### PROMPT
Determine how many lines of the data include the word "text", and write only that number.

[Records contained in a dataset]
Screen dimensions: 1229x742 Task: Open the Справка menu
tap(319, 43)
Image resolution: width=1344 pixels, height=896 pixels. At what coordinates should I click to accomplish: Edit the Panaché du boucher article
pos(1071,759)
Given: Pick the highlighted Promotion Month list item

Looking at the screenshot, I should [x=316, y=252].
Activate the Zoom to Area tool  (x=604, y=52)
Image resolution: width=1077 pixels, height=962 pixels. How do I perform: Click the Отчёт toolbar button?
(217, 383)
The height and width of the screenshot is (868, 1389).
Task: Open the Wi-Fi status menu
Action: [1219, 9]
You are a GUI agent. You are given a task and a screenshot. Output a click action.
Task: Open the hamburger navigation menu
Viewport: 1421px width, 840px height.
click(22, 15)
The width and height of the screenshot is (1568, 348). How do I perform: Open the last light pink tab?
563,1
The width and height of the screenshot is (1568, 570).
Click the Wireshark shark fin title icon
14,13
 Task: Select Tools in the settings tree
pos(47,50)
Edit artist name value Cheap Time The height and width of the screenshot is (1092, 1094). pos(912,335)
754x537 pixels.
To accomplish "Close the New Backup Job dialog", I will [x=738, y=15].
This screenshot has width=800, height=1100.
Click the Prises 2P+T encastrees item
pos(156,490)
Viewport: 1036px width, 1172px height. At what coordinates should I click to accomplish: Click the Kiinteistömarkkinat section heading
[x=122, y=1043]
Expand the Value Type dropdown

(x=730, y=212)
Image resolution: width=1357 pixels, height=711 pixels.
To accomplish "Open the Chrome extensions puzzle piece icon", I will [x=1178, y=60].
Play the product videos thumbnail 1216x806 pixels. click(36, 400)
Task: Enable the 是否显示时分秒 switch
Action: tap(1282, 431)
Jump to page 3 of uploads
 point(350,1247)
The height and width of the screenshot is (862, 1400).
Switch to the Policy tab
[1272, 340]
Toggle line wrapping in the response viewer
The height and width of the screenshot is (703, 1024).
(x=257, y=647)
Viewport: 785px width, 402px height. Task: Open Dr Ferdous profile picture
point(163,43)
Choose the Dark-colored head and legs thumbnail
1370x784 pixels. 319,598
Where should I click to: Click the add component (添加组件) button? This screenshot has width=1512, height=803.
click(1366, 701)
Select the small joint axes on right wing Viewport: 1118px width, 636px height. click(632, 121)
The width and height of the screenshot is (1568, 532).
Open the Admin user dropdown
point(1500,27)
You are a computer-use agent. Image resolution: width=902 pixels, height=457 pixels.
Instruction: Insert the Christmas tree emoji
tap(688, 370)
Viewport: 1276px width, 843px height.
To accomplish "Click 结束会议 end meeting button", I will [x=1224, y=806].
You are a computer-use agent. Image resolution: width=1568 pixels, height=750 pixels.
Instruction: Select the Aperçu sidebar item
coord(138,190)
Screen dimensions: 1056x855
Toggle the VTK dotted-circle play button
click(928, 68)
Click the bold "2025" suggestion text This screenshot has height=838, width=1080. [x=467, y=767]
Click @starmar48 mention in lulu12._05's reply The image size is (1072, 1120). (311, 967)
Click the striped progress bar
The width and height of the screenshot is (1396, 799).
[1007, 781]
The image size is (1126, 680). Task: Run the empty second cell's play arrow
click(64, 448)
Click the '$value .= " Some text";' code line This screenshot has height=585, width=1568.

### ANSWER AREA
2